**WORK INSTRUCTION:** Set out exactly, line by line, the stretch of data below that begins at the line containing "This screenshot has width=510, height=274." and ends at the line containing "Task: Click Browse... to locate a program", with both ends kept.

**DATA TO PROCESS:**
+-------+
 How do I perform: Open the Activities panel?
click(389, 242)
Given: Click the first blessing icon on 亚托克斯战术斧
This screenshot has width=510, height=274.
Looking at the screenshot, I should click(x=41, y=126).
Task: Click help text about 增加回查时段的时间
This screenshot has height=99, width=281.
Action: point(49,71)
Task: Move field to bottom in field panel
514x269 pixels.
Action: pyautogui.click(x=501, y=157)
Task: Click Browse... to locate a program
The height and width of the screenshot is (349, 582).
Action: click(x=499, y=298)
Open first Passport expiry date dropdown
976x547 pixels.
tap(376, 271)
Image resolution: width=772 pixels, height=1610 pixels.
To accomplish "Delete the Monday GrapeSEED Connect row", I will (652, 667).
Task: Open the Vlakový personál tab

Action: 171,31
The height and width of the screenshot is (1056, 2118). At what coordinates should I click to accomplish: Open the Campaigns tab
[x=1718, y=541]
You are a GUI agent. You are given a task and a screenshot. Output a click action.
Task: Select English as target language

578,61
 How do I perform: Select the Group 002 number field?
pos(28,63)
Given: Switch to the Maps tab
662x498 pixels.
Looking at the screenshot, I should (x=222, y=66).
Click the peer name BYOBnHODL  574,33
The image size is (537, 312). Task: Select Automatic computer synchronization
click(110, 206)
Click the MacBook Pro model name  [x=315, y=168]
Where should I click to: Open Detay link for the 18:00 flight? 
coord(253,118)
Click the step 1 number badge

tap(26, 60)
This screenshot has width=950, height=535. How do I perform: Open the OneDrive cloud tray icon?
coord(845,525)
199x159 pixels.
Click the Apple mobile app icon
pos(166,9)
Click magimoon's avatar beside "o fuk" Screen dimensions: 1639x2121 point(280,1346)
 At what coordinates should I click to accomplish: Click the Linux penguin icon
+-------+
**WRITTEN SOLUTION:**
This screenshot has width=510, height=274.
Looking at the screenshot, I should click(x=41, y=126).
Task: Click help text about 增加回查时段的时间
This screenshot has height=99, width=281.
Action: point(49,71)
Task: Move field to bottom in field panel
514x269 pixels.
Action: pyautogui.click(x=501, y=157)
Task: Click Browse... to locate a program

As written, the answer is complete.